Viernes: llegada nocturna y tapeo de bienvenida. ¡Esos cojonudos! ¡Ese verdejo!
Primer día: visita a la excavación de los diferentes yacimientos e interesantísimas explicaciones de lo que estábamos viendo y la importancia que tiene.
Segundo día: ya por nuestra cuenta, visita a la catedral, el monasterio de las Huelgas Reales, la cartuja de Miraflores, el castillo... sí, sí, todo eso y mucho más. Es que en Burgos hay un montón de cosas, ¡y yo sin saberlo! Que si la casa del Cordón, que si el Espolón, que si la Llana, que si el Cid Campeador, en fin, que nos fuimos de allí a las tantas y pusimos rumbo a Logroño. Buenos pinchos y camino de Santiago también, pero debo decir que Burgos había dejado el listón muy alto.

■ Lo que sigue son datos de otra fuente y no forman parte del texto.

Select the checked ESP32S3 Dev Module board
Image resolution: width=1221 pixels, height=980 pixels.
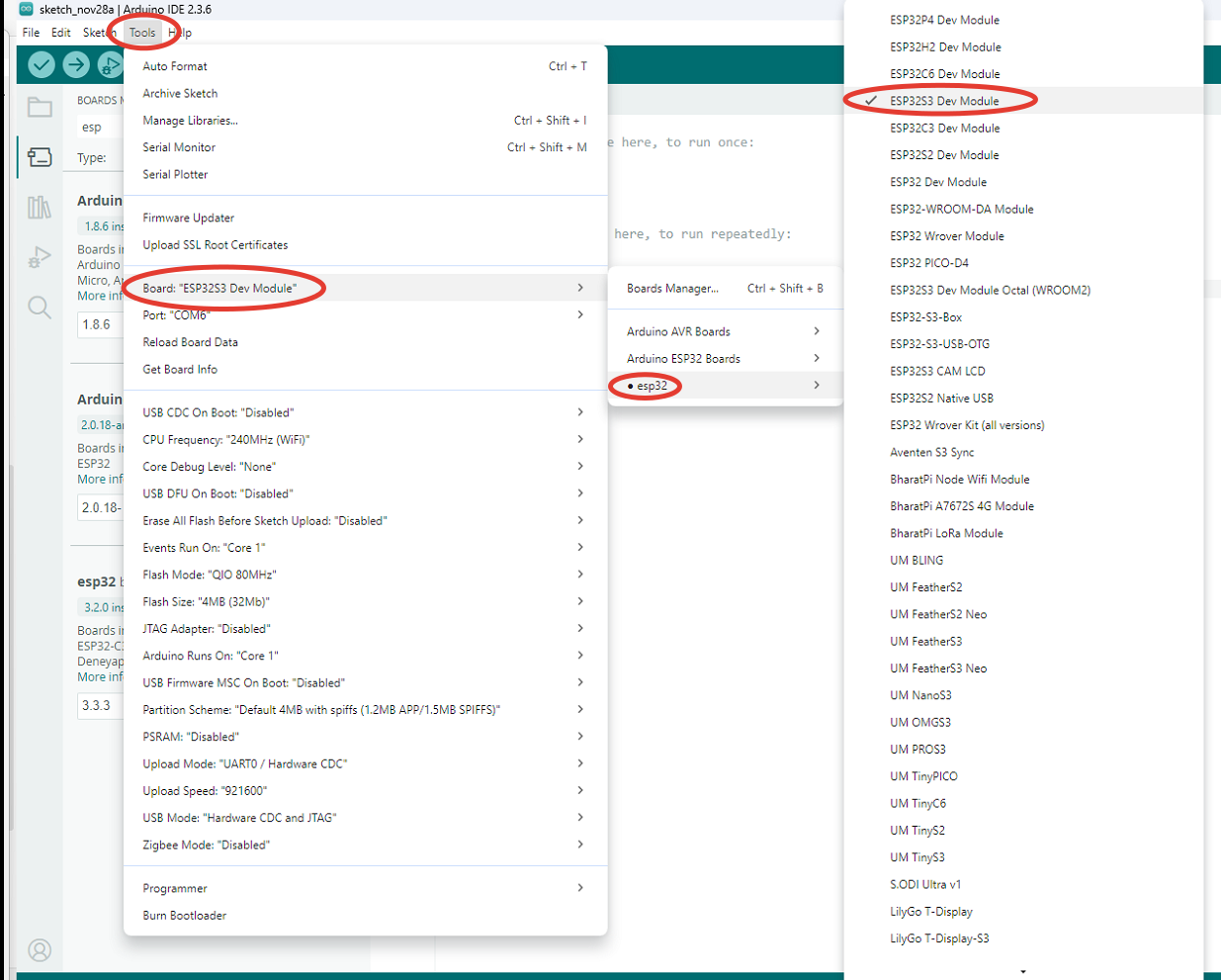(x=944, y=101)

Al final llegamos a casa a las dos y media de la madrugada. Creo que podemos decir que fue un fin de semana aprovechadísimo!!
Marina, de verdad, tener un trabajo con el que sabes que puedes cambiar la historia del conocimiento debe de ser precioso. Me ha encantado verlo de cerca.
Ahora, una cosa tengo que deciros: no me gusta la morcilla de Burgos, ni de ningún otro sitio, ya que nos ponemos. Qué se le va a hacer. (Ya os estoy viendo haciendo comentarios guarros, pervertidas!)

2 comentarios:
Aysss! y yo sin ver este post, tan interesantísimo!!!!!
Gracias a vosotros por venir a visitarnos!
En cuanto a lo de la morcilla no te preocupes, siempre nos quedarán los cojonudos!!